*Names in bold indicate Presenter
Fenaba Addo, UW-Madison
J Michael Collins, UW-Madison
For more than thirty years American families have experienced significant changes in federal and state bankruptcy laws, expanding credit markets, and sharp declines in insolvency-associated stigma. Despite these transformations, having the right and exercising the option to start over has remained foundation of the bankruptcy system in the U.S.. The decision to file for bankruptcy varies significantly across households by demographic characteristics and geographic location. Given the depth of the housing and labor market recession in recent years, the role of bankruptcy may be particularly salient as households recover financially. Research on the role and effects of bankruptcy policy on households has been limited, however.

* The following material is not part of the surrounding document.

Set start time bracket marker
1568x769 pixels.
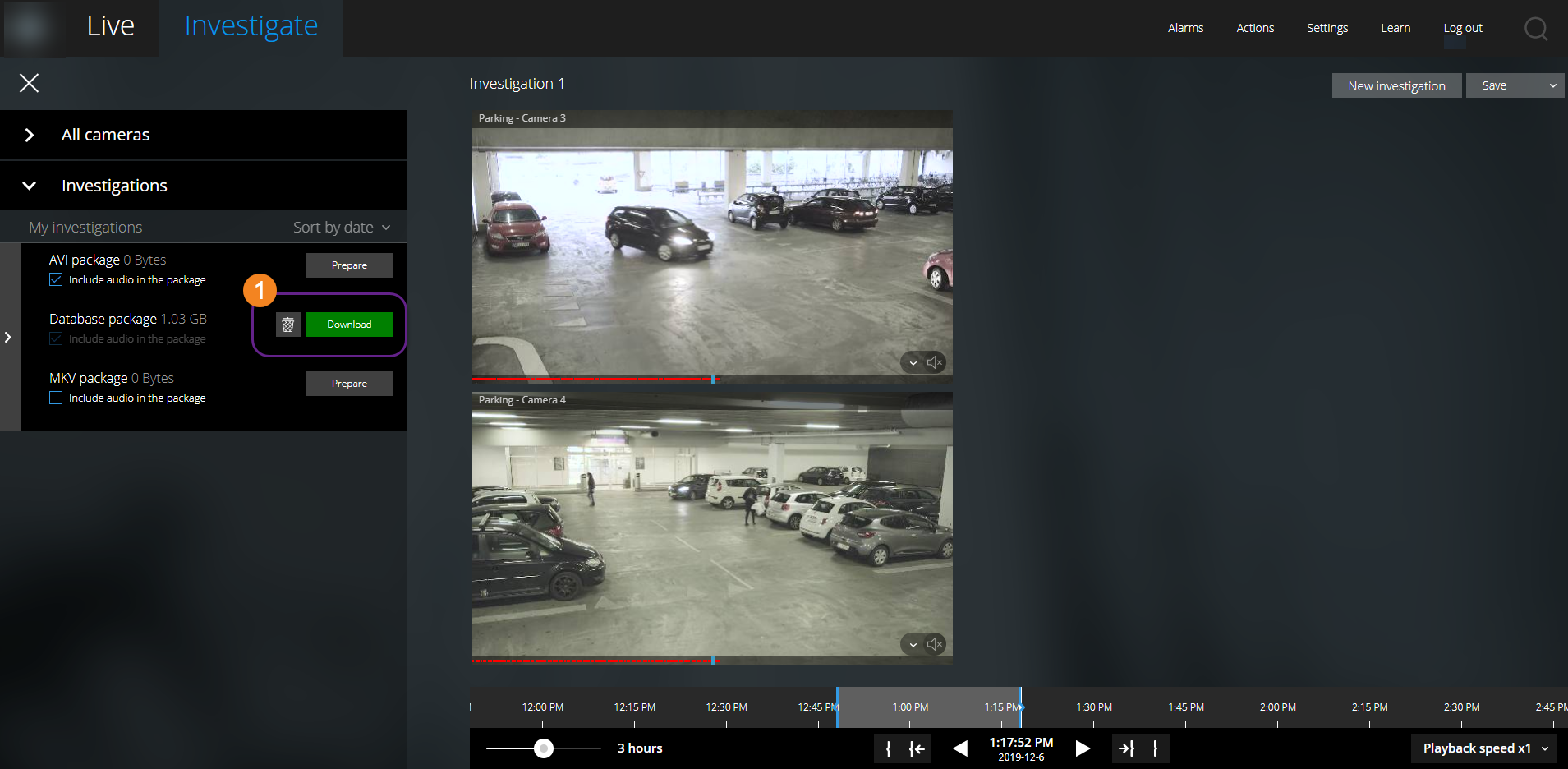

This study examines the behavior of households with subprime loans during the peak of the housing boom and subsequent bust. Specifically, we examine the influence of bankruptcy on the probability of mortgage default and foreclosure. Does bankruptcy offer households time to reconfigure non-housing debt and offer the opportunity to keep up with mortgage payments and retain their home? Or, does bankruptcy simply signal economic distress and just extend the inevitable foreclosure and loss of the home? Are homeowning households that file for bankruptcy systematically different from those who do not, and is this difference associated with the likelihood of default and foreclosure? Using a monthly panel dataset of about 200,000 private label subprime mortgages originated between 2004 and 2006 and tracked through January 2013, we show the demographic, socioeconomic, and local geographic factors predicting the probability that a household files for bankruptcy. We then estimate whether filing for bankruptcy is causally associated with the likelihood of mortgage default or foreclosure. Because bankruptcy is associated with these outcomes in unobserved ways, we also test state variations in bankruptcy provisions and the monthly intensity of MSA level advertisements for bankruptcy attorneys as instruments to predict filing for foreclosures.
The results of this analysis can help policymakers to understand which households file for bankruptcy, which fail to file despite potential benefits, and how filing is related to home foreclosure and the stability of the mortgage market. The analysis can inform policy and legal scholars with a shared interest in the how existing legal structures may either contribute to or mitigate wealth building, retaining of assets, and economic disparities with our society.